Challenge: Please rewrite the records from the line with "Click the camera save screenshot icon" to the line with "pyautogui.click(x=720, y=390)", replacing "save" with "capture" and keeping everything else unchanged.

Data to use:
*-*-*
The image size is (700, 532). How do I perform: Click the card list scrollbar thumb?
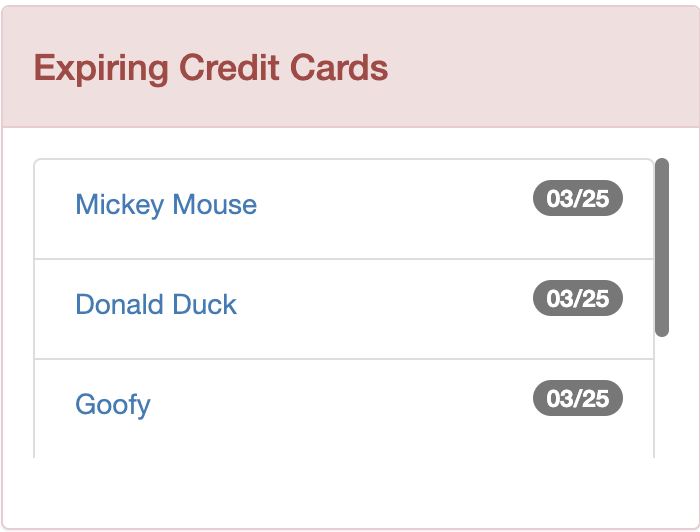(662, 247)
*-*-*
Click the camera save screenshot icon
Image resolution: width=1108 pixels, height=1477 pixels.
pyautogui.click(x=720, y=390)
*-*-*
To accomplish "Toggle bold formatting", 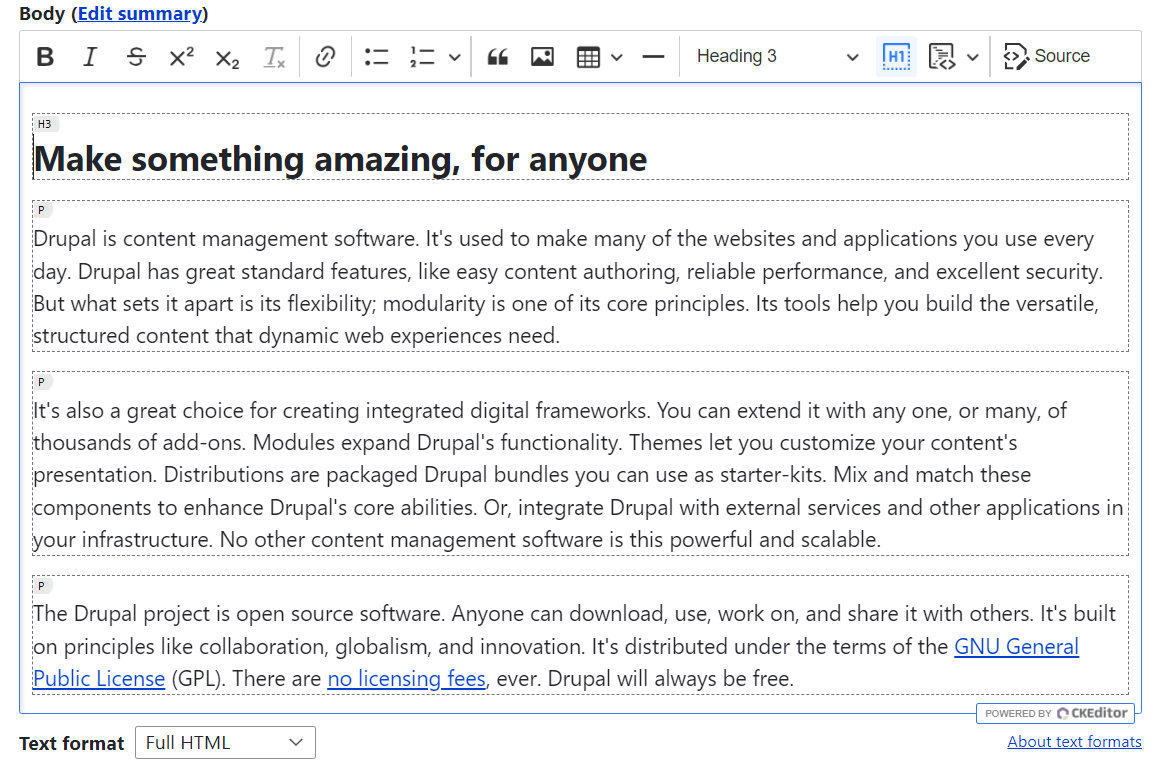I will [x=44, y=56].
*-*-*
Result for this exercise:
Click the camera capture screenshot icon
Image resolution: width=1108 pixels, height=1477 pixels.
pyautogui.click(x=720, y=390)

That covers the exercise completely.